#### [PASSAGE]
November 13, 201312 yr I am trying to make this style of punch for making leather watch straps. I'm going to use 1/2" square stock as the punch base, drill, tap and solder to accept the five individual punches and allow for the punched divots to fall out. For the punches I have used 1/4" O1 drill rod, center drilled with a #36 drill, and tapered and sharpen the end on a lathe. I made a drift punch to drive into the end to do the shaping. This is not very reliable as it sometimes destroys the metal and tears at the taper. I harden after shaping the hole. Is there a better way? I was thinking of a drift punch that would drive all the way through, but maybe the hole will need to be a bit bigger? I haven't figured out how to calculate hole size and this may be cause for the tear-out if I am using a punch too big for the hole.
November 14, 201312 yr You're punching 5 holes at a time? I've never seen a leather punch with more than one punch, though I've never seen one in a commercial operation. Were I making a punch I'd use the same layout as a hand squeezed punch and maybe anchor a small spring in the punch blade to push the slug back out. Of course that's just me and this evening's WAG. Frosty The Lucky.
November 14, 201312 yr I would make a metal template with holes in it and a guide to postion it over the leather..then use one punch through the guide to punch the holes one at a time....

#### [TASKS FOR THIS EXERCISE]
(1) In the leather-punch thread, what size drill was used to center drill the 1/4" O1 drill rod punches?
(2) For each statement below, decide whether the leather-punch thread agrees with it. Answer yes or no, and quote the words of the thread that decide it.
(a) The punch base is to be made from 1/2" square stock.
(b) The punches are hardened before the hole is shaped.
(c) One reply suggests using a single punch through a guide to make the holes one at a time.
(3) Write the next post in the leather-punch thread, in the same forum style, after the reply about the metal template and guide.

#### [STORED RECORDS]
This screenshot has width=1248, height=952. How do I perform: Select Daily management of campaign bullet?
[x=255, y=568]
...
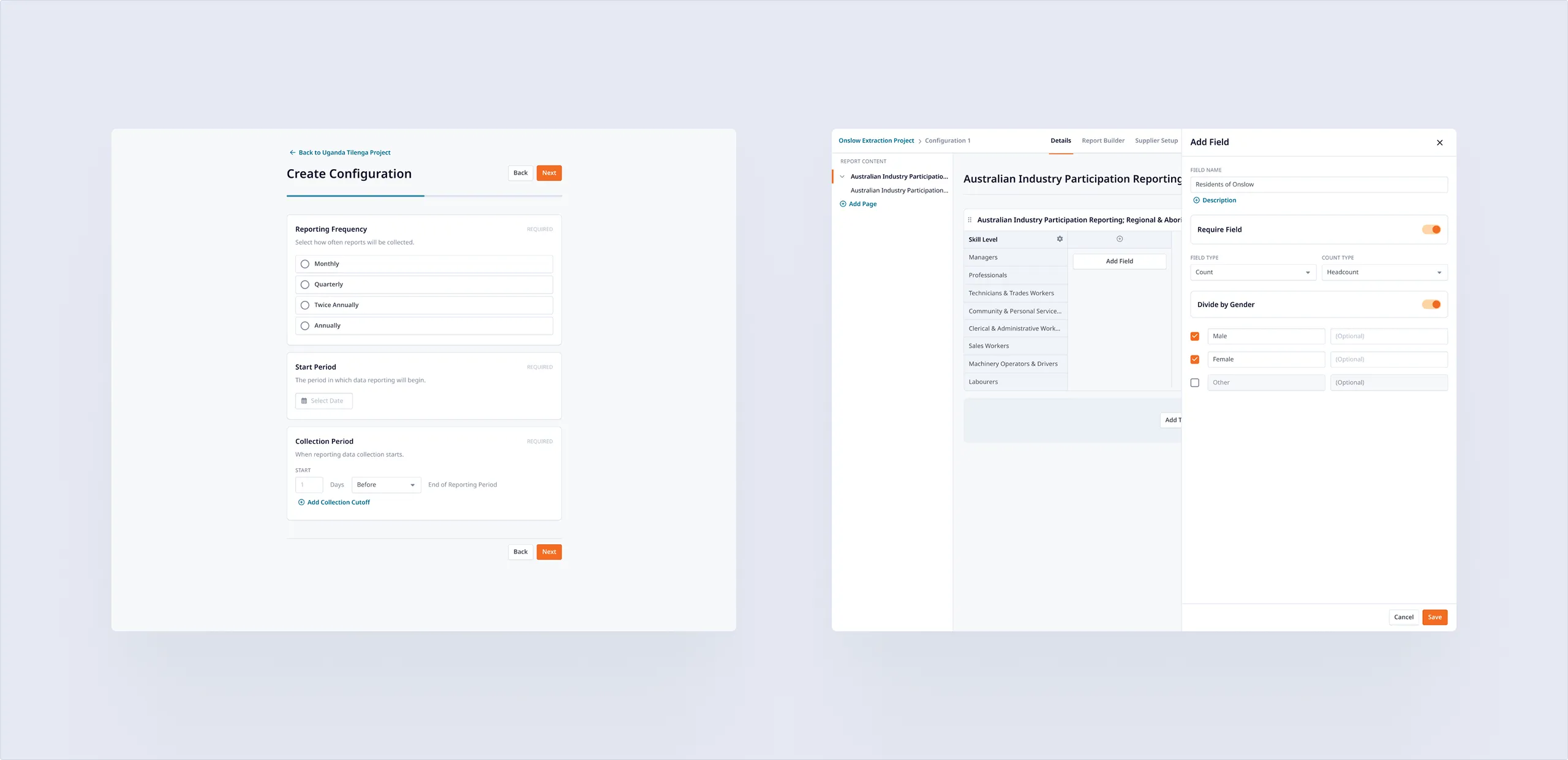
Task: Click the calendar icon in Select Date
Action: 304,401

#### [FINAL RESULTS]
(1) A #36 drill.

(2)
(a) Yes: "I'm going to use 1/2" square stock as the punch base"
(b) No: "I harden after shaping the hole."
(c) Yes: "then use one punch through the guide to punch the holes one at a time"

(3)
November 14, 201312 yr You want the circumference of the hole to be the same as the perimeter of the slot. Maybe a TINY amount smaller so that it has a small amount of stretch.
November 14, 201312 yr Author Doesn't have to be 5 holes but needs to be at least two for indexing perfectly. Make it five and you strike twice on a watch band and production speeds up. I guess what I really am looking for is a relationship between round drill hole size and elipse size, so a drift can be driven through and reshape exact every time. I don't know the math to figure. Maybe just a bit of trial and error. but I dont want to waste a bunch of stock and time in the process.
November 14, 201312 yr The holes in your example photo are pill or lozenge shaped, not a true ellipse. So you can do the geometry on paper for that rather easily, because that shape is a rectangle with two half circles scanned onto each side. So perimeter of lozenge= 2x*(length of rect.) plus pi*(height of rect.) From there you just need to find a drill bit that will produce a hole with a circumference close to but less than the perimeter you just calculated. Not having a lathe myself I would be inclined to forge the end down a little, drill/drift to the correct shape, and finish edging it on a grinder or with a hand file. Using the same methodology you could drill two smaller holes the desired distance apart and use a burr of some sort (or any other method) to chew out the sliver of metal in between the two holes to machine the correct aperture, then continue to grind or file the edge to taste. As to indexing and the number of punches, I would make one actual punch and make one punch shaped peg at the correct distance that can maybe be detachable so you can start it easily. Then you can set your peg in the previous hole to index, punch the next one, reset peg, rinse/repeat/profit. I'm not going to fight my phone, there may or may not be undesired autocorrect influence in the above =\
November 14, 201312 yr Make a second drift of identical size. Forge this second drift round and measure it.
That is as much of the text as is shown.